Consumers loved the extra spending power (Afterpay posts an NPS of +53.6 vs the big four banks’ +2.1). But users knowingly risked debt they couldn’t absorb.
- 1 in 5 users missed a repayment last year
- 84% of financial counsellors now see BNPL debts in hardship cases
- 61% say clients cut food or rent to keep accounts open
Why this matters
If Afterpay’s next act is full-service banking, it must address these trust issues head-on.
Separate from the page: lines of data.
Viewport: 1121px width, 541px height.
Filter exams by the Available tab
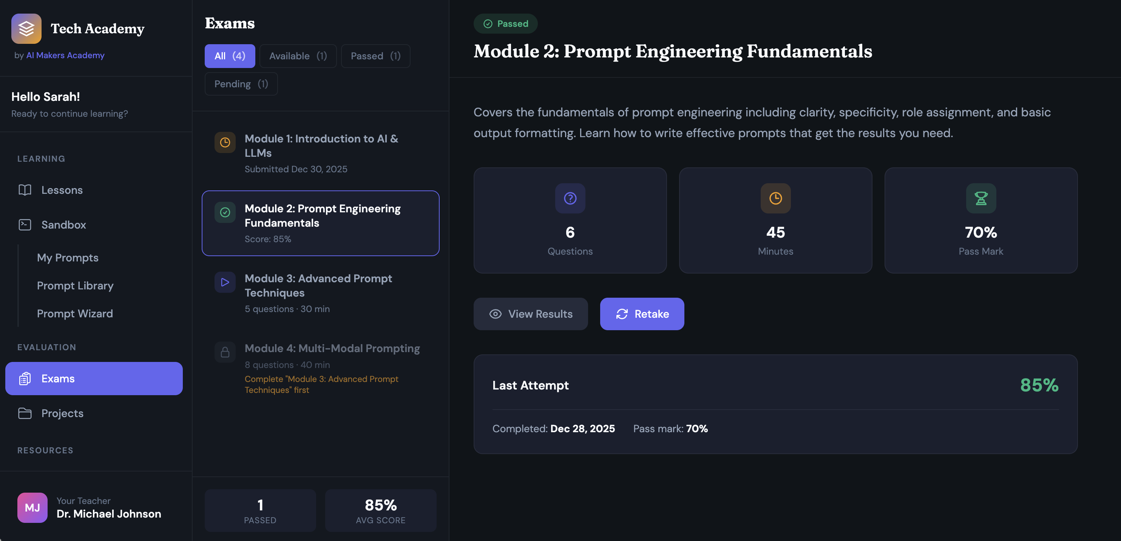[x=298, y=56]
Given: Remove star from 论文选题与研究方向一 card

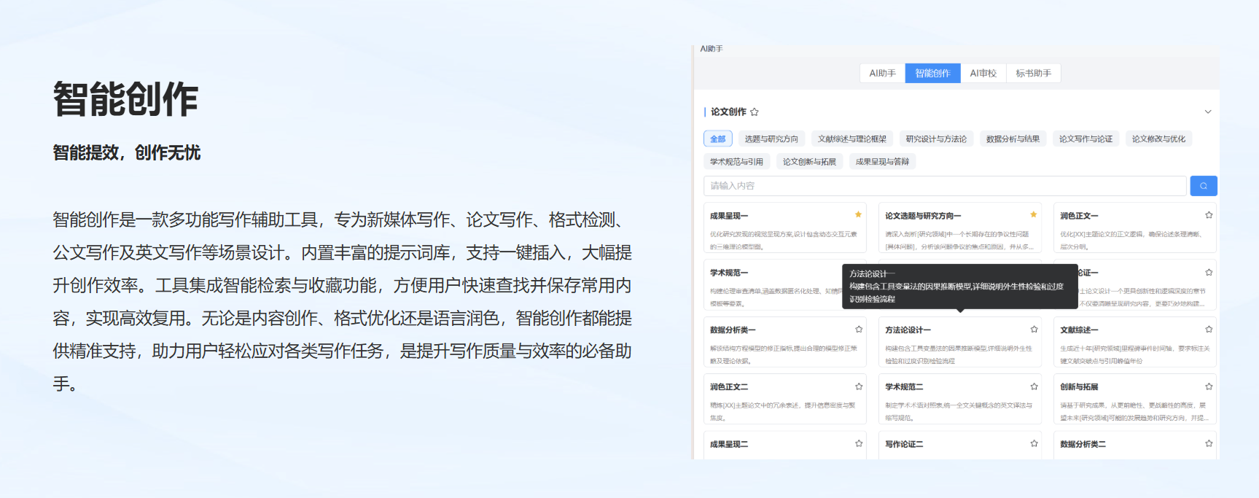Looking at the screenshot, I should point(1033,214).
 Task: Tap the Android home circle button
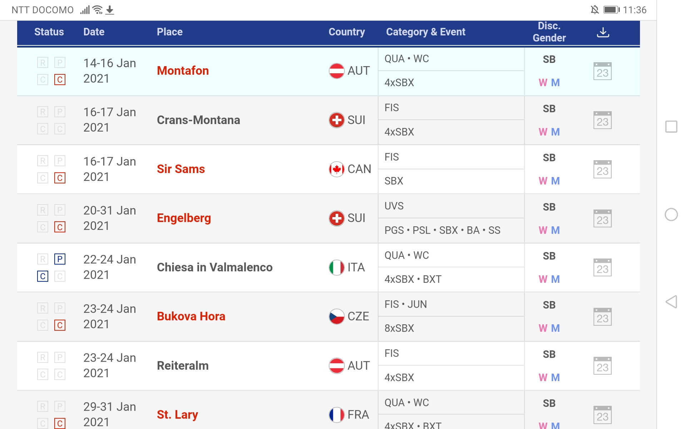671,215
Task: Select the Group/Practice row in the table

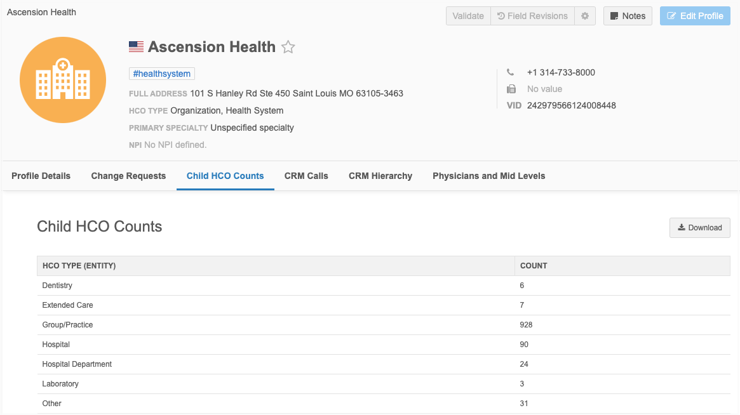Action: [x=67, y=325]
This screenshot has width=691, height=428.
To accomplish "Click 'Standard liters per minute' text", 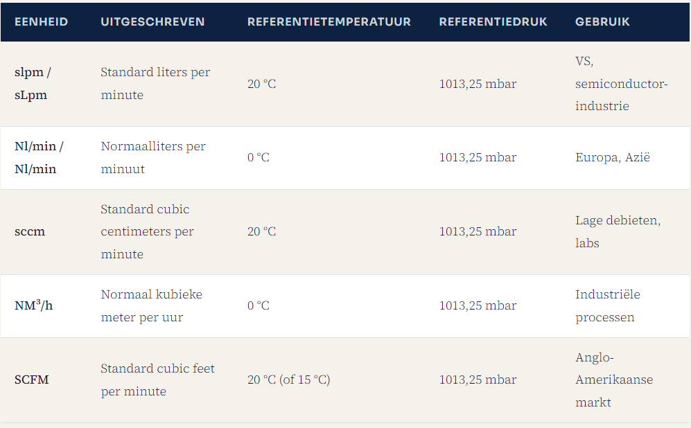I will (x=155, y=84).
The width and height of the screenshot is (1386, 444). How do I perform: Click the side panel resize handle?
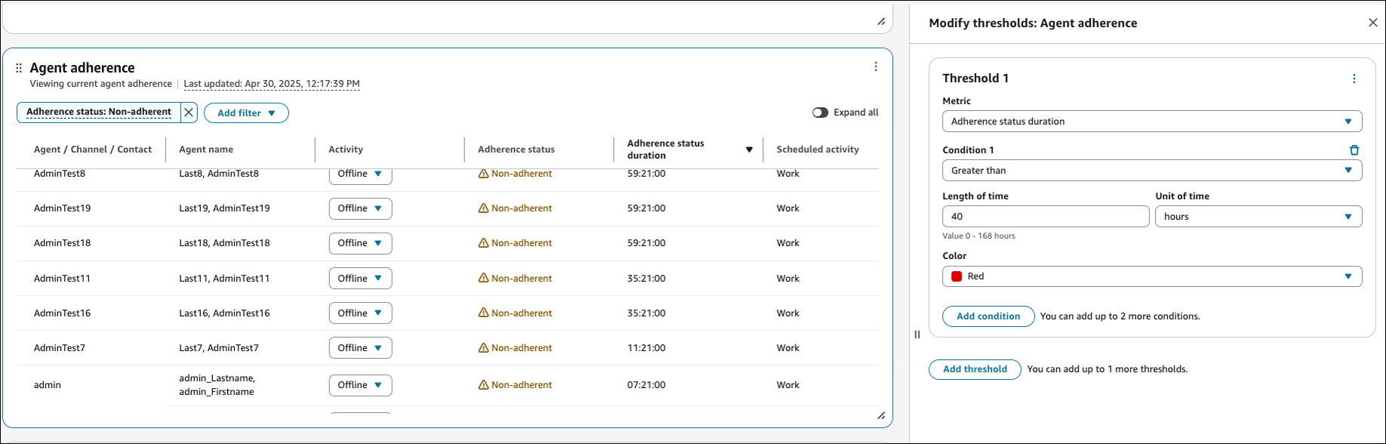(917, 335)
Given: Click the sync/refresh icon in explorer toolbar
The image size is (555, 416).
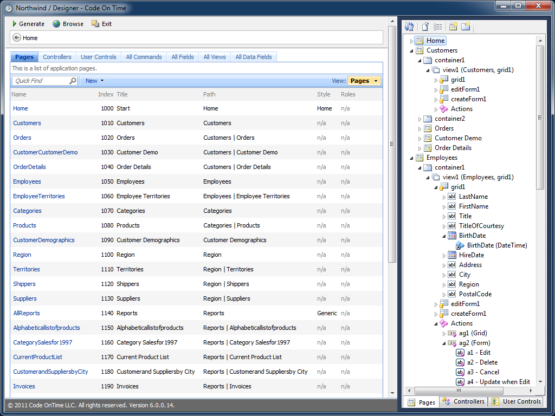Looking at the screenshot, I should pyautogui.click(x=409, y=27).
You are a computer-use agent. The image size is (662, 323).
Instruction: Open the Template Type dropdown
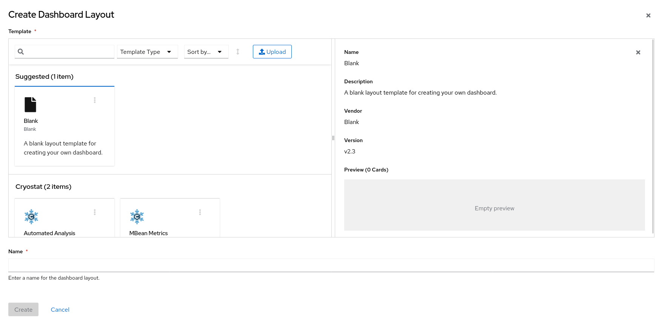pyautogui.click(x=147, y=52)
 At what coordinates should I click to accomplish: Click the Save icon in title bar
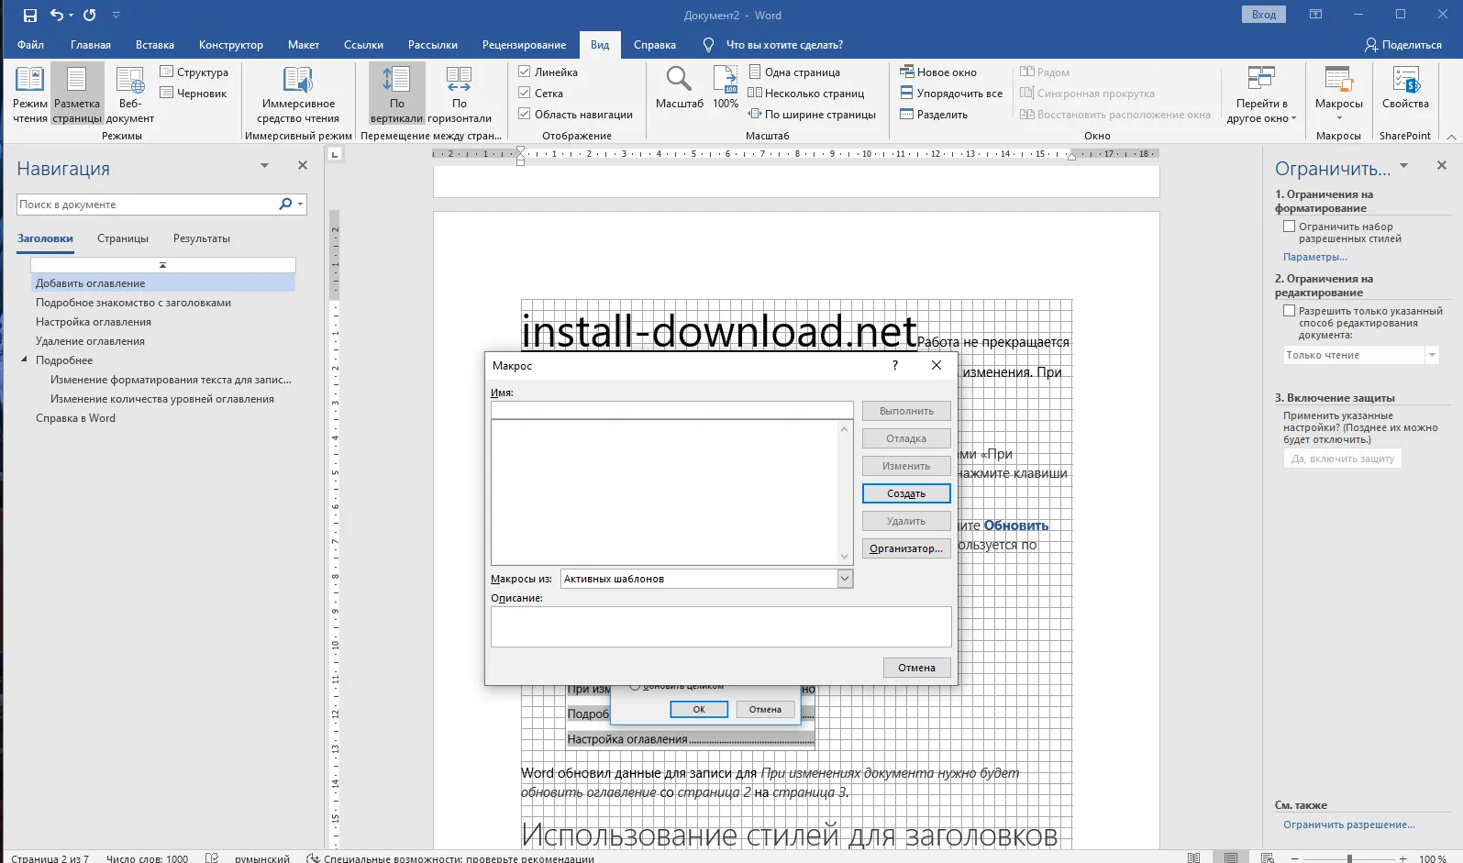click(30, 16)
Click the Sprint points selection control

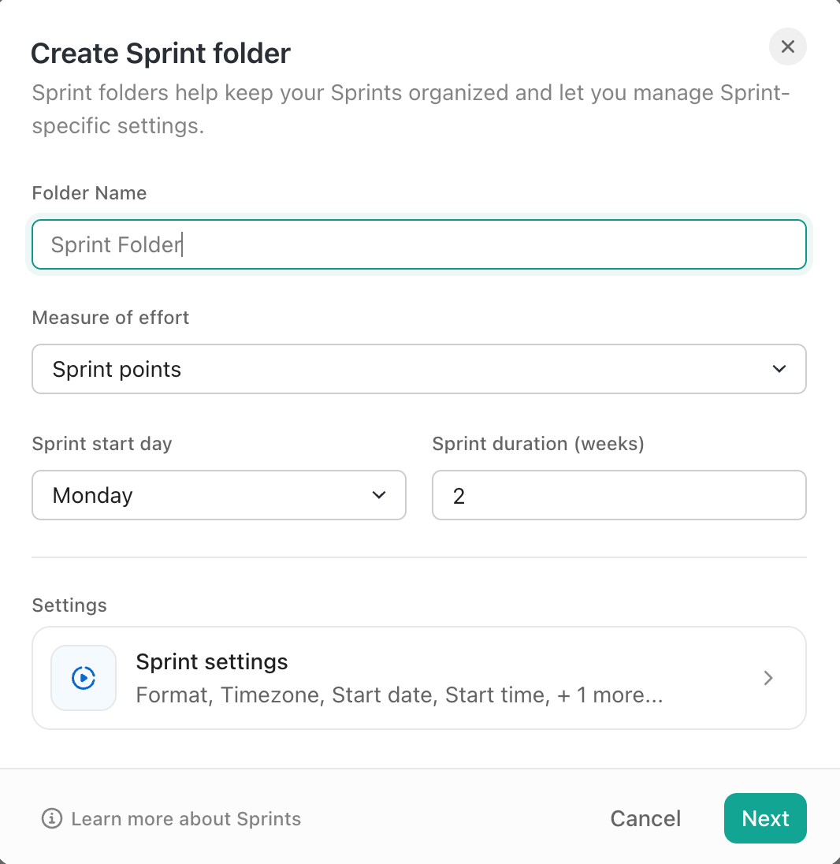[x=419, y=368]
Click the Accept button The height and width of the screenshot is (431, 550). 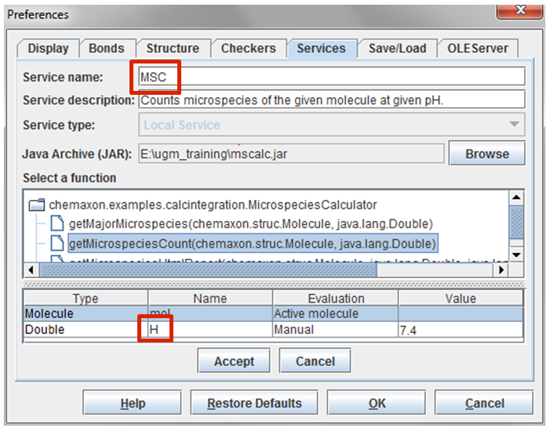[x=234, y=361]
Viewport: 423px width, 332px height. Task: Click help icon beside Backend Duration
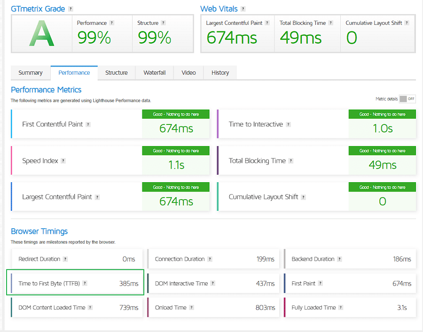tap(339, 259)
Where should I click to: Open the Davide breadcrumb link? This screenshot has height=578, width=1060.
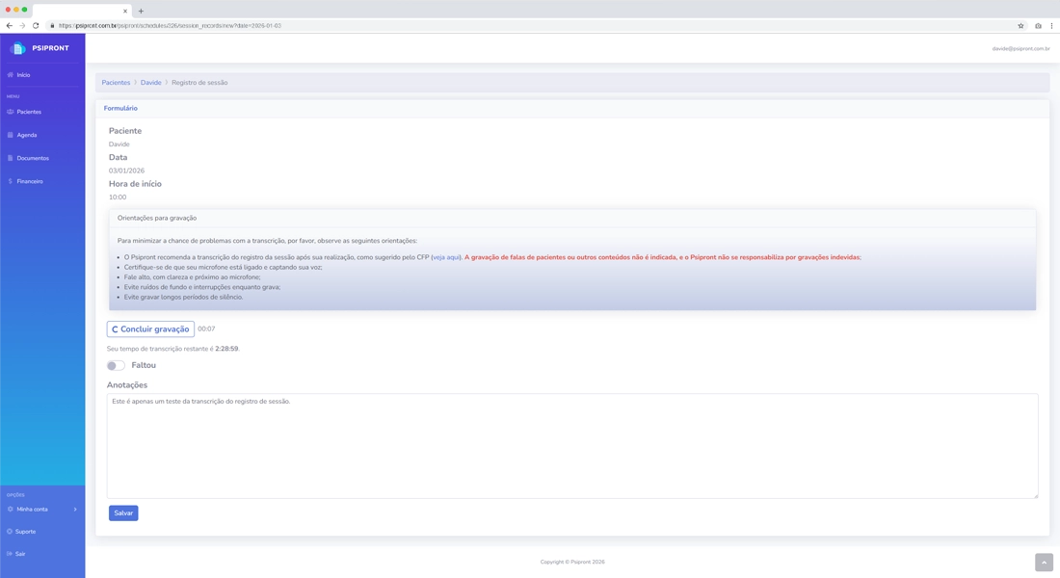click(151, 83)
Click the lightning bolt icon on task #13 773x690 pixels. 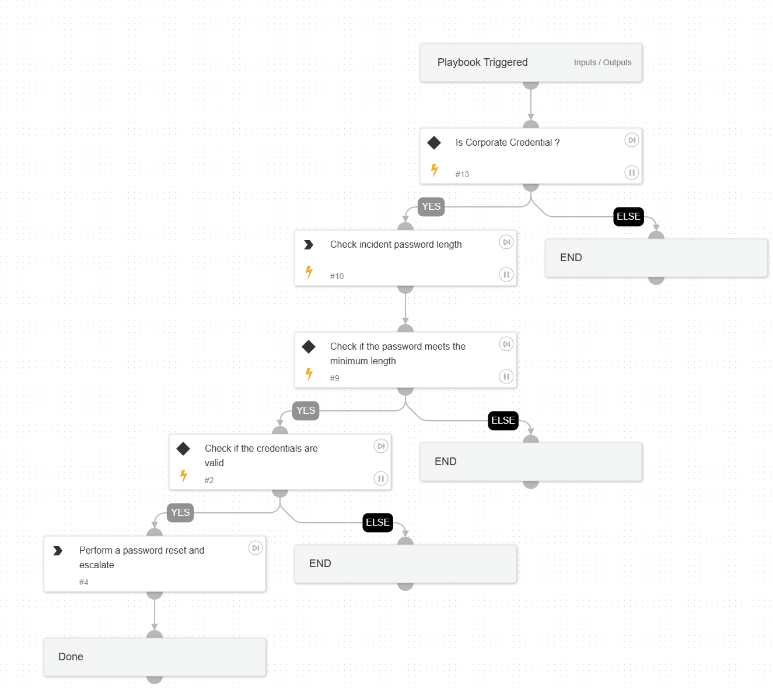tap(435, 170)
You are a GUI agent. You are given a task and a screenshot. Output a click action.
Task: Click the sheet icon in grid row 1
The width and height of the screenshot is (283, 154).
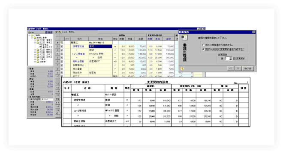62,43
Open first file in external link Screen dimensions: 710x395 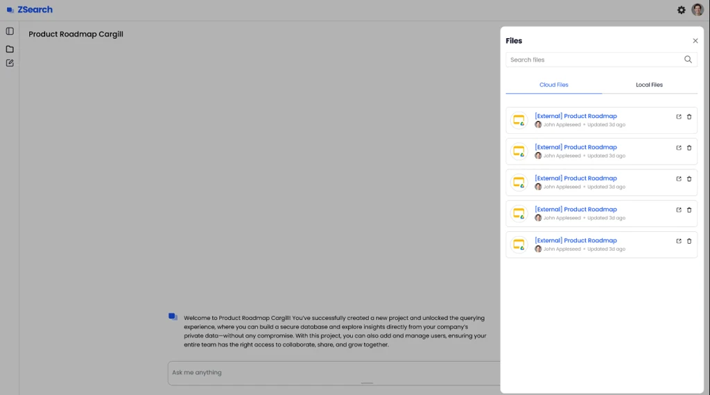point(679,117)
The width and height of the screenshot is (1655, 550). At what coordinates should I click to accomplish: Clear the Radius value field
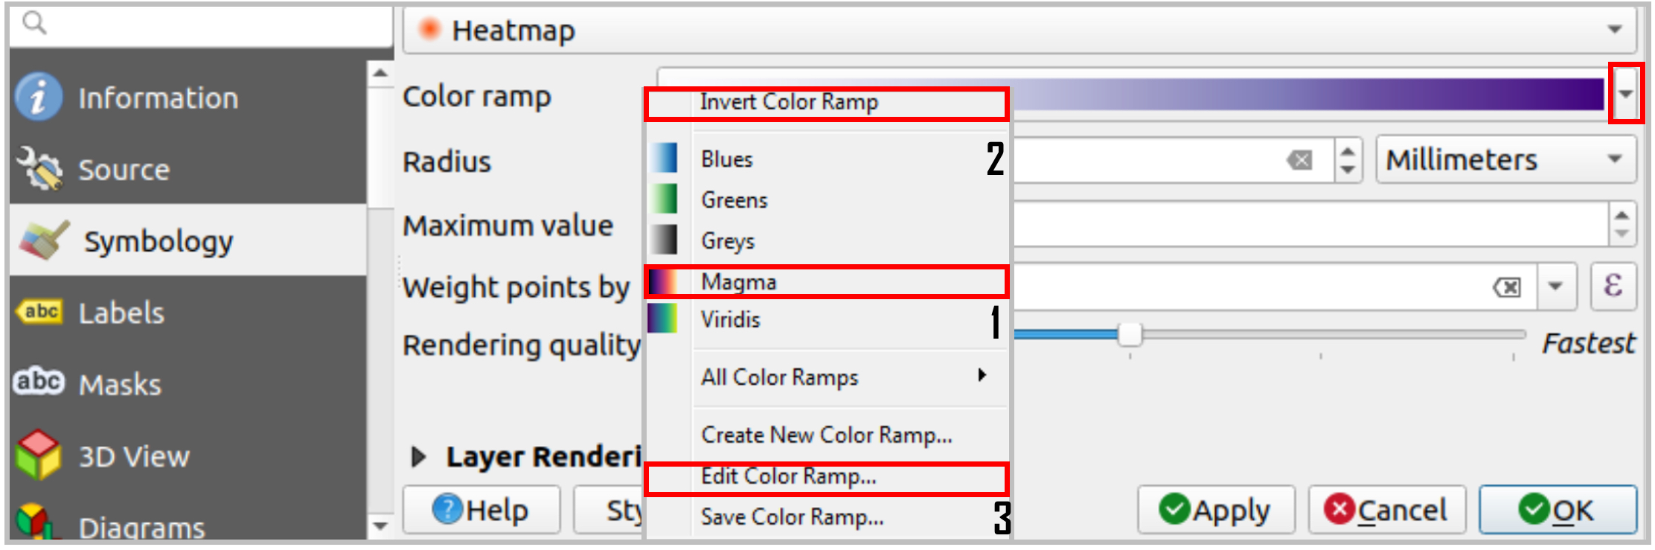tap(1299, 160)
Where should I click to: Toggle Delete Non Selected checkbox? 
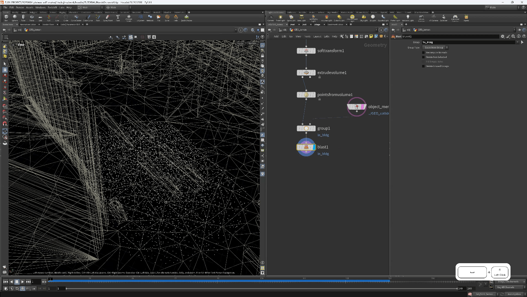tap(423, 57)
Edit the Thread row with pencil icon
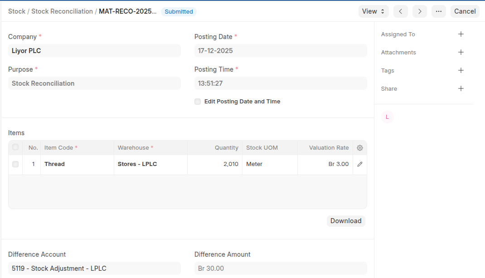Viewport: 485px width, 278px height. [x=360, y=164]
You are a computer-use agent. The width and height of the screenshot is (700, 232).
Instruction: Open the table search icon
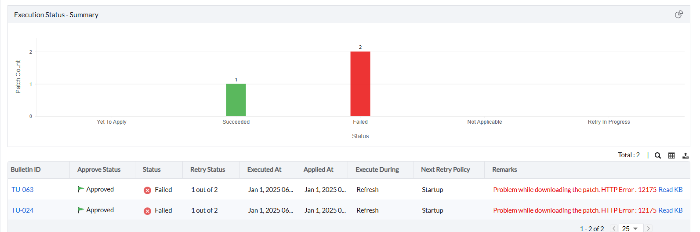click(x=657, y=155)
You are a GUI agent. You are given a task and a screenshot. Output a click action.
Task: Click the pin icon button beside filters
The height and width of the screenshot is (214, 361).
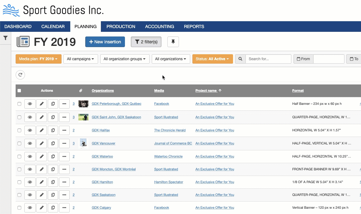(173, 42)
Offering banking services, where trust is everything, would otherwise be an uphill battle. If they can’t turn financial anxiety into genuine confidence, their permission to play in that space is shaky.
Our job
Open a path for Afterpay to tap the larger A$505 bn transaction space by flipping pain into lasting confidence, designing an experience that grows fast without taxing the people it serves.
Framing the challenge
How do we help customers reimagine their relationship with money and trust Afterpay to lead the way?
Where we started
"I probably wouldn't want to have it as my banking app to be honest... If you're in the mindset where you're trying to save for something, it's not great, it could really tap into bad habits."27 yo concept tester, AU
Making progress
"I probably wouldn't use it instead of Up just because I've been with them for so long, but I'd use it as an extension of what I'm already using..."25 yo concept tester, AU
The shift
“The story part is brilliant, it’s so different from conventional banking apps. It gives you assistance in context, which provides a good, positive mental aspect33 yo concept tester, UK
"I really like it. It's more pressure on the big 4 to just not be shitty. I feel like this is really interesting with Afterpay getting involved in the banking side of things."28 yo beta tester, AU
What moved the needle
Crafting a visual journey that cultivates a positive relationship with your money.
Personalised data stories
Giving an in-depth view of your finances with a reels-style playback distilling data into the story of your money. Giving you recognition and inspiring action towards your goals.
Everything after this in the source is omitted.